#### INSTRUCTIONS TO FOLLOW
Rewrite all of the items below, replacing "Select" with "Choose" and changing nothing else.

--- BEGIN SUPPLIED RECORDS ---

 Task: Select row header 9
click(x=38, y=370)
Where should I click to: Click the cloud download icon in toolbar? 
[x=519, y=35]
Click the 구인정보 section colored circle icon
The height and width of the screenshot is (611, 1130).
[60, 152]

--- END SUPPLIED RECORDS ---

#### ANSWER TO THIS EXERCISE
 Task: Choose row header 9
click(x=38, y=370)
Where should I click to: Click the cloud download icon in toolbar? 
[x=519, y=35]
Click the 구인정보 section colored circle icon
The height and width of the screenshot is (611, 1130).
[60, 152]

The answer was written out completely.